These are the key concepts you need to understand to accurately answer the question.

z-test
The z-test is a statistical procedure used to determine whether there is a significant difference between the mean of a sample and the mean of a population. It is particularly applicable when the population variance is known and the sample size is large (typically n > 30).
When conducting a z-test, you follow these steps:
  • State the null hypothesis (\( H_0 \)) and the alternative hypothesis (\( H_a \)).
  • Calculate the test statistic using the formula:\[ z = \frac{(\bar{x} - \mu_0)}{\frac{s}{\sqrt{n}}} \] where\( \bar{x} \) is the sample mean,\( \mu_0 \) is the population mean,\( s \) is the population standard deviation, and\( n \) is the sample size.
  • Determine the P-value or compare the z-statistic to critical values from the z-distribution.
p-value
The P-value is a measure of the strength of the evidence against the null hypothesis provided by the sample data. It is obtained after calculating the test statistic, such as the z-score in a z-test.
A low P-value indicates stronger evidence against the null hypothesis, suggesting that the observed data is unlikely under the assumption that the null hypothesis is true.
  • If the P-value is less than or equal to the pre-determined significance level (\( \alpha \)), you reject\( H_0 \).
  • If the P-value is greater, you fail to reject\( H_0 \).
The P-value helps quantify the probability of observing data as extreme as, or more extreme than, the observed data, assuming that the null hypothesis is true.
type I error
A Type I error occurs when a true null hypothesis is incorrectly rejected. In simpler terms, it's a false positive finding in statistical hypothesis testing - concluding there is an effect when none exists.

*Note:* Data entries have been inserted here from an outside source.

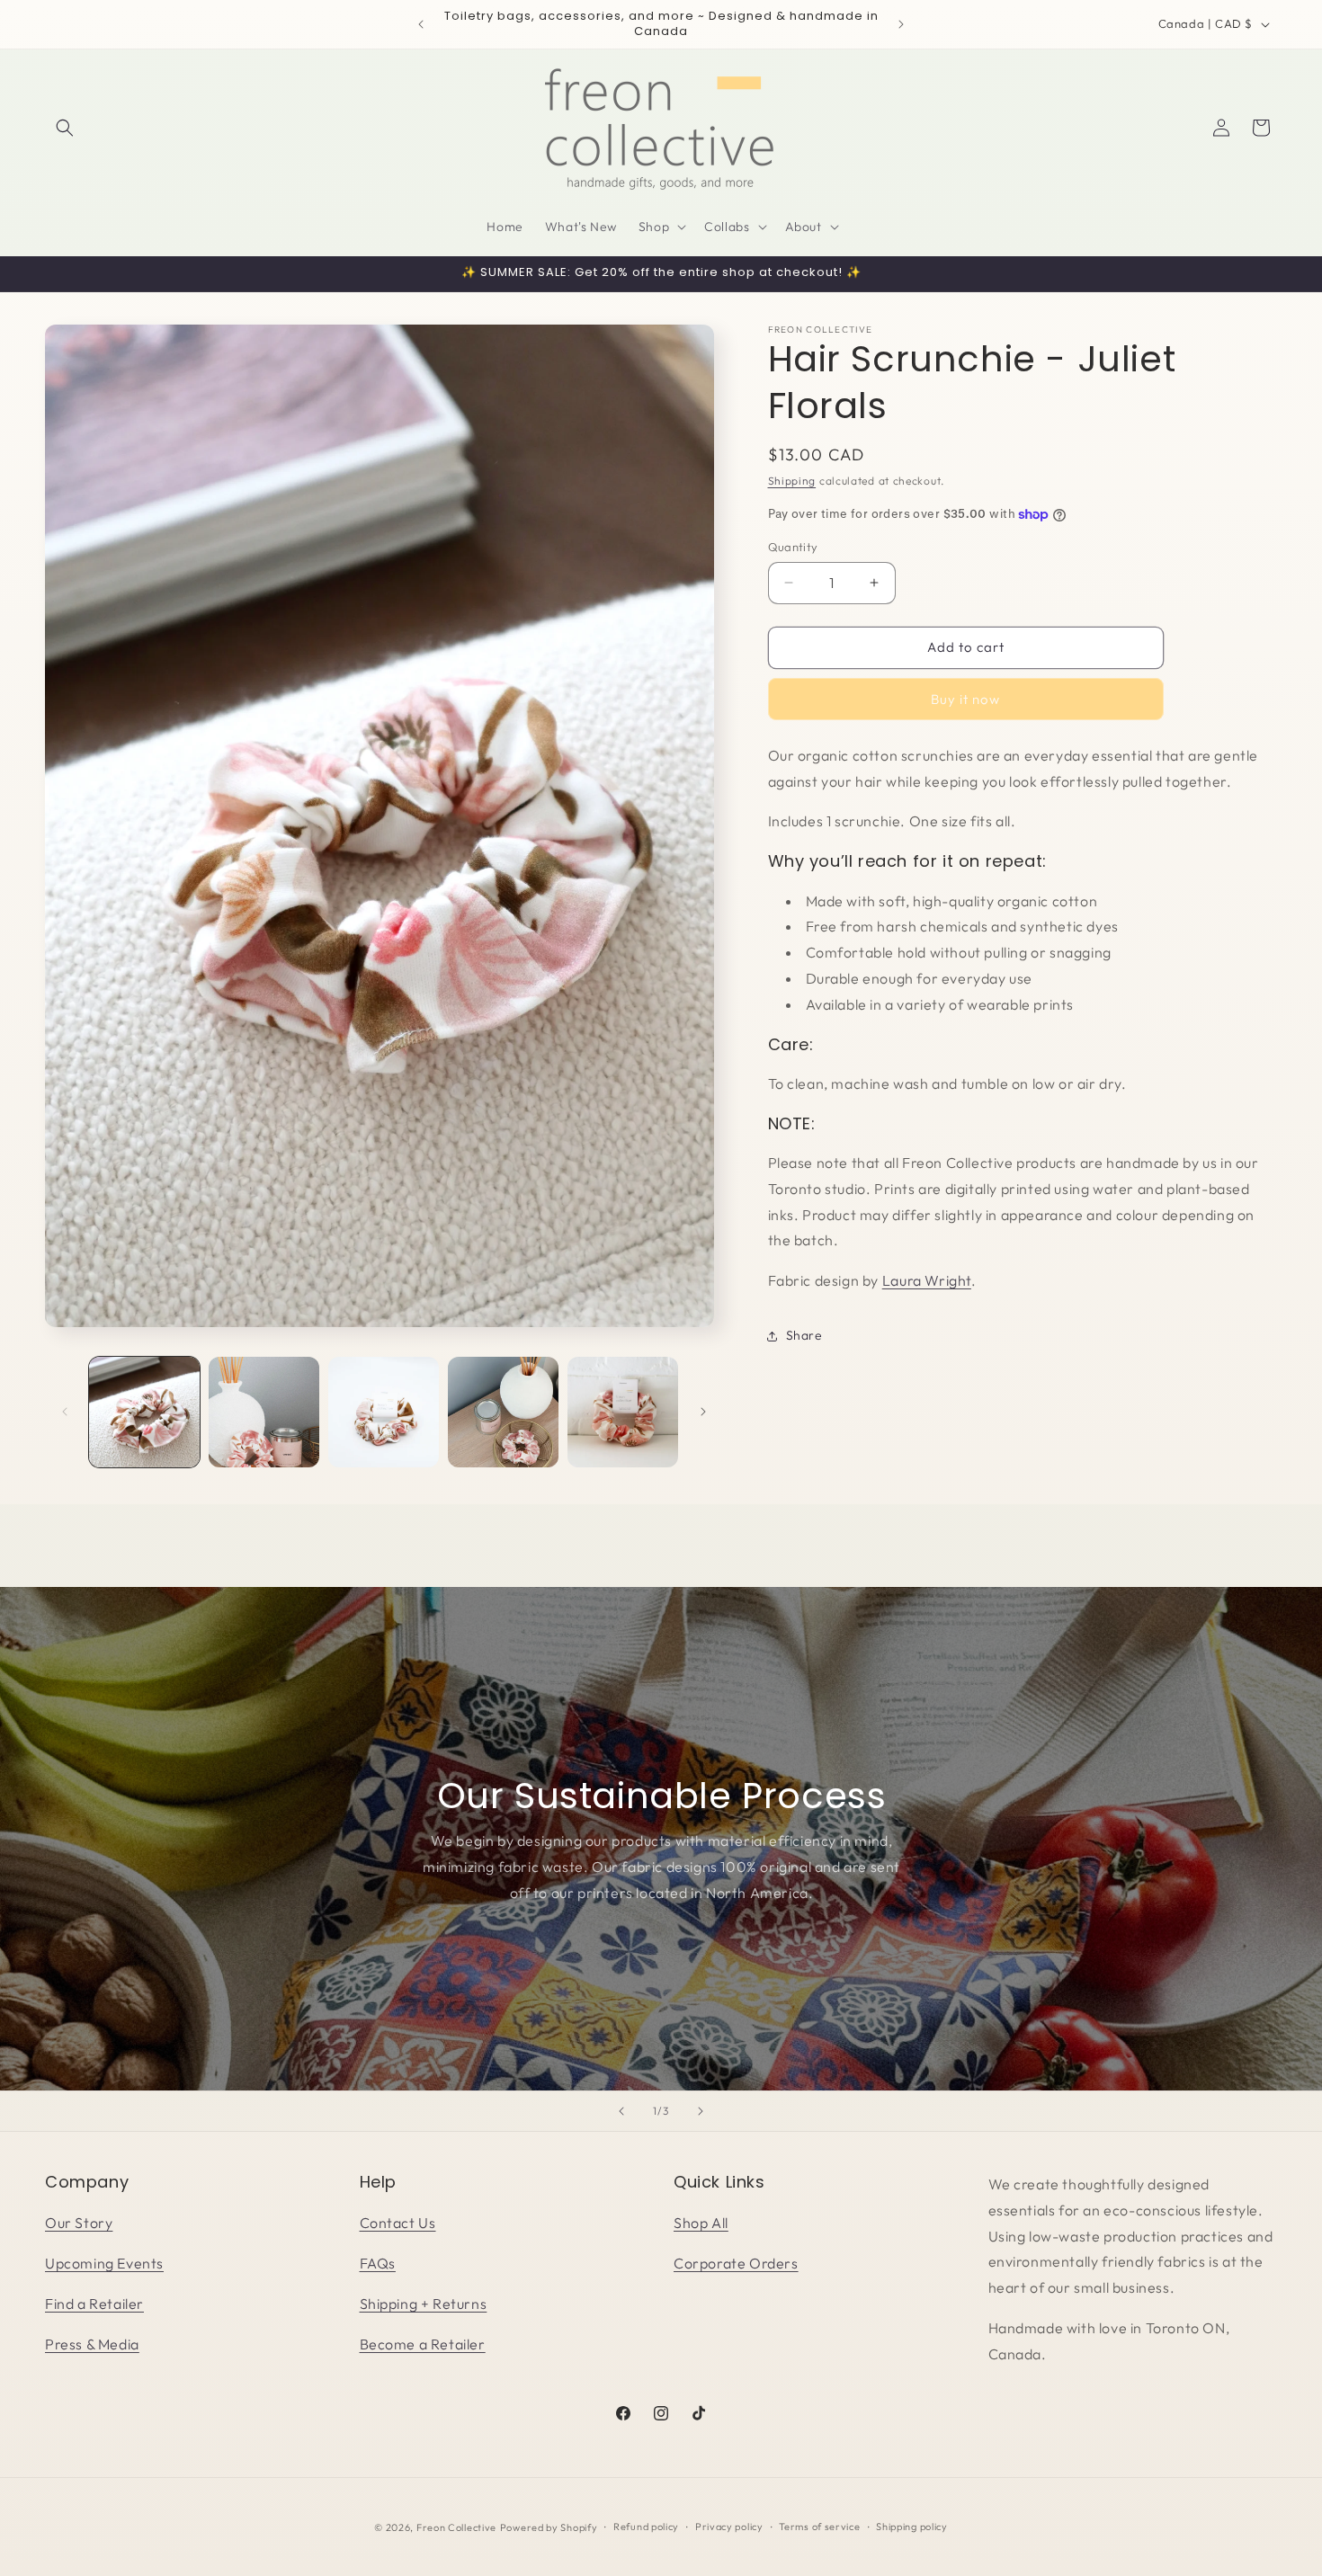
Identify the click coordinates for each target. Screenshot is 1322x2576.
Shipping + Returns (423, 2304)
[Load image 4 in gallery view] (503, 1412)
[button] (65, 127)
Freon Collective (456, 2527)
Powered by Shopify (549, 2527)
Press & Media (92, 2344)
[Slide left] (65, 1411)
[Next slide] (700, 2111)
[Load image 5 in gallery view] (622, 1412)
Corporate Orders (736, 2263)
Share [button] (804, 1335)
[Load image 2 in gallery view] (264, 1412)
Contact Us (398, 2223)
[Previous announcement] (421, 24)
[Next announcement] (901, 24)
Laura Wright (926, 1280)
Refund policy (646, 2526)
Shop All (701, 2223)
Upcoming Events (104, 2263)
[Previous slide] (621, 2111)
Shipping (792, 480)
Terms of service (819, 2526)
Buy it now (965, 699)
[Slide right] (703, 1411)
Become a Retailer (423, 2344)
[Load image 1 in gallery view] (144, 1412)
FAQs (378, 2263)
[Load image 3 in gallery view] (383, 1412)
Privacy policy (729, 2526)
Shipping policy (912, 2526)
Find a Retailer (94, 2304)
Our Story (78, 2223)
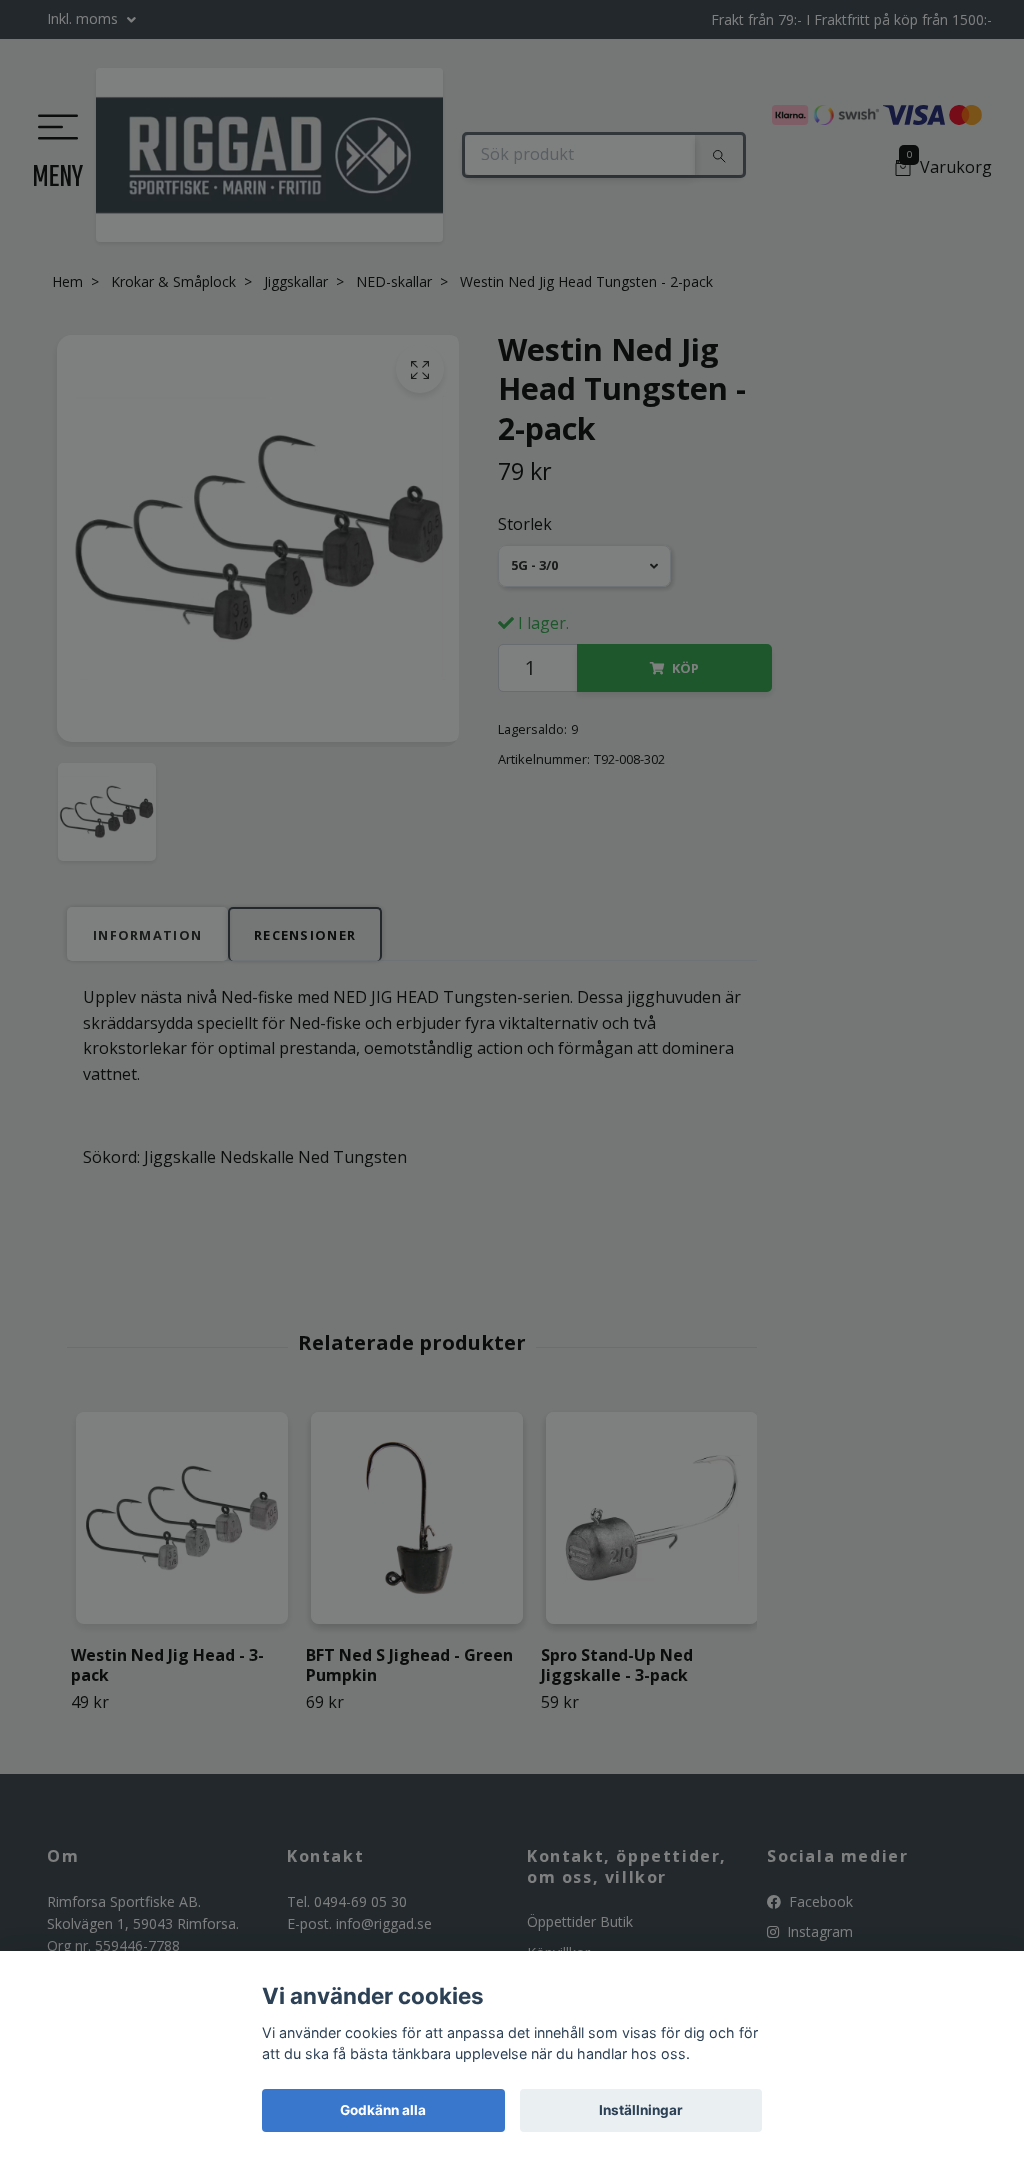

Type I error, denoted as \( \alpha \), is directly related to the significance level of a test:
  • Choosing a lower \( \alpha \) (like 0.01 instead of 0.05) reduces the chance of making this error but increases the risk of a Type II error (failing to reject a false null hypothesis).
  • The probability of a Type I error is equivalent to the significance level of the test.
The consequences of a Type I error depend on the context of the test and its important to balance minimizing this error while conducting hypothesis testing.
significance level
The significance level, denoted by \( \alpha \), is the probability of rejecting the null hypothesis when it is actually true. It sets the threshold for determining statistical significance in hypothesis testing.
Commonly used significance levels are 0.05, 0.01, and 0.10. If the P-value obtained from testing is less than \( \alpha \), the result is considered statistically significant.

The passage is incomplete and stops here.